Professor Anton Harber, who asked Brodie some questions at the discussion, said, “I was struck that it’s a book by somebody who is both a journalist and researcher academic. It has the characteristics you expect from both. Very readable with some remarkably interesting, new, and valuable research. It’s an important book because it goes to the heart of some important South African issues.”

Brodie didn’t interview people affected by farm killings. “That would be a journalistic instinct – to find people to tell the story to humanise it. Why did you take this approach?” Harber asked.

Brodie responded, “A number of reasons. First of all, dealing with death on paper is much easier than dealing with the fallout, the emotional toll on the people whose families have been completely devastated through acts of violence. It’s really about choosing a kind of methodological approach that removes me. I’m doing it for my own protection. Dealing with death at the volumes that I do, violent death in the thousands, it becomes overwhelming.”

She said her ability to be objective may have been affected if she had to choose which people to interview, and hear them relive their trauma.

“One of the things that struck me is Afrikaans media articles about farm killings. They have tended to cover it much more extensively. The same journalist’s names appeared over and over again. They covered one event after another from month to month. I could imagine very much as a journalist what it must have been like to be sent out to another farm on another weekend to go interview a family who had just lost one, two, or three family members in one act. I was trying to imagine the absolute terror or trauma those journalists felt at once again having to go into that hole.”

Brodie said her research shows that farm murders are rarely committed for political reasons, but the management and discussion of how they are investigated is usually heavily politicised.

She wrote about farm killings instead of doing another book about a much larger category of murders in the country, because of the events that transpired in Senekal following the murder of 21-year-old Free State farm manager Brendin Horner in 2020.

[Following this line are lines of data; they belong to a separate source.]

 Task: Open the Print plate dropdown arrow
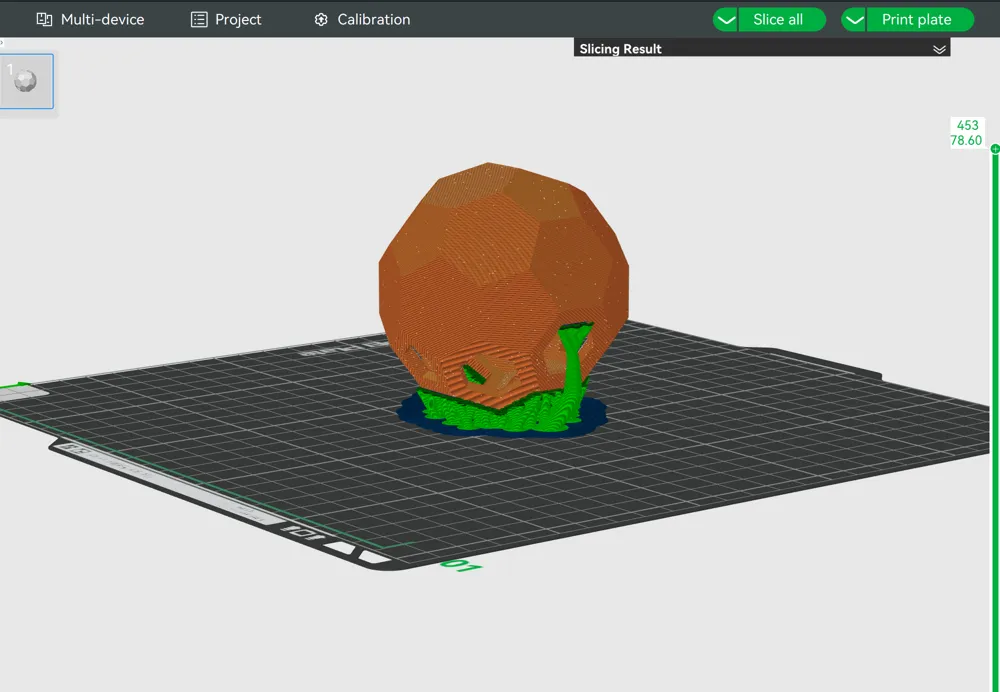854,20
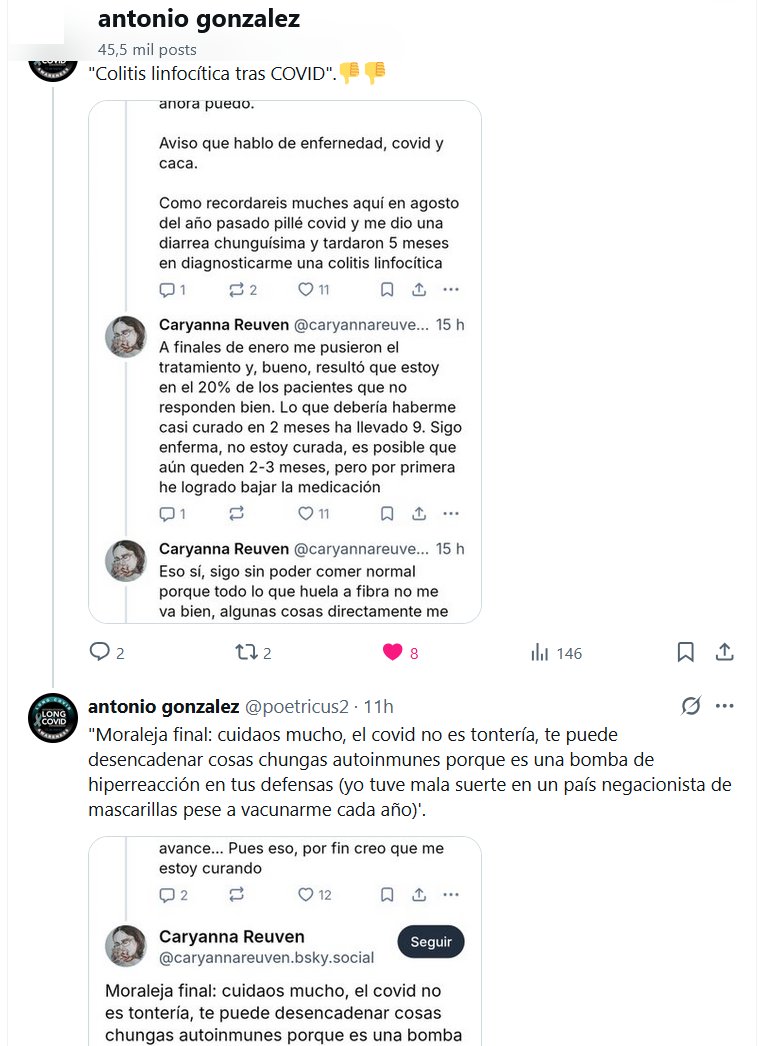This screenshot has width=762, height=1046.
Task: Reply to the Colitis linfocítica post
Action: tap(100, 652)
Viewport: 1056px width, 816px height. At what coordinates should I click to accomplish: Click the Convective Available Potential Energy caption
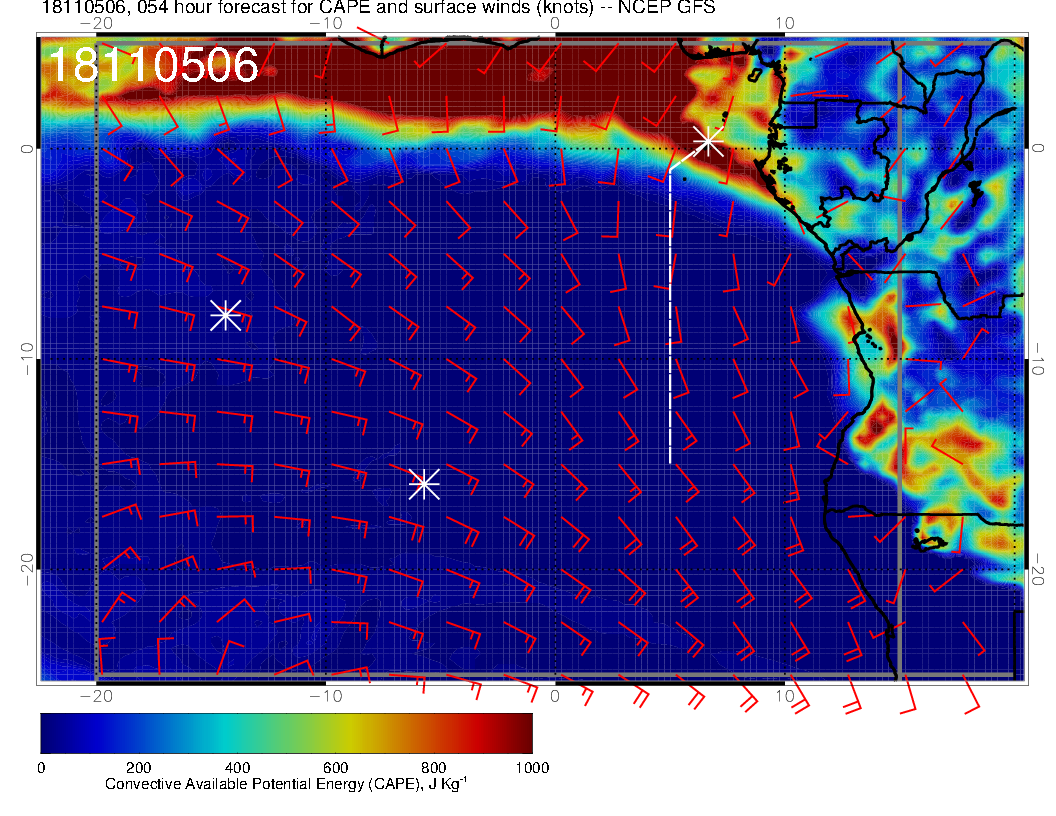click(285, 785)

“At the time, we had white farmers gathering, protesting, running into the jailhouse and the court building, singing Die Stem. On the outside, you had Economic Freedom Fighters [EFF] supporters come into town, chanting ‘Kill the Boer’. I realised how invested politicians are in this narrative. They do nothing to solve it because it’s suitable for them. For politicians, polarisation is much more likely to drive people to the polls and to make people vote for them. Unity and community are much less likely to make somebody vote for the African National Congress, EFF, or Democratic Alliance. None of these parties are invested in the solution. They are all invested in maintaining this problem because it’s useful for them. It produces massive media coverage and massive hype.”

Brodie wrote about farm killings instead of farm murders in the book, so she’s not looking for a legal finding of murder.

“I’m looking at deaths of farmers, farm workers, and other people. One of the big questions is what is a farm? The government over the past several years has tried to broaden the definition of farm killings, but there’s no murder category called “farm killings”. The government has now broadened the definition of farms from agricultural areas to the rural areas.”

Brodie’s book tries to categorise these kinds of things. It also draws attention to South Africa’s poor counts of farm killings. “In the 1980s, only about half of black deaths in South Africa were documented. There’s a huge amount of information we don’t have. We have no way of recouping it, so I use journalism sources as a way of kind of connecting little bits. We don’t know where we’re counting them because there’s no concept of what a farm is.”

Brodie found South Africa’s situation troubling when she researched violence in the country. “I don’t have an answer to why we are so terrible to each other. There are other countries that have very similar historical profiles of terrible violence which aren’t in the same state of violence we are now, but there’s something specific about South Africa that has dehumanised us and allowed us to dehumanise others.”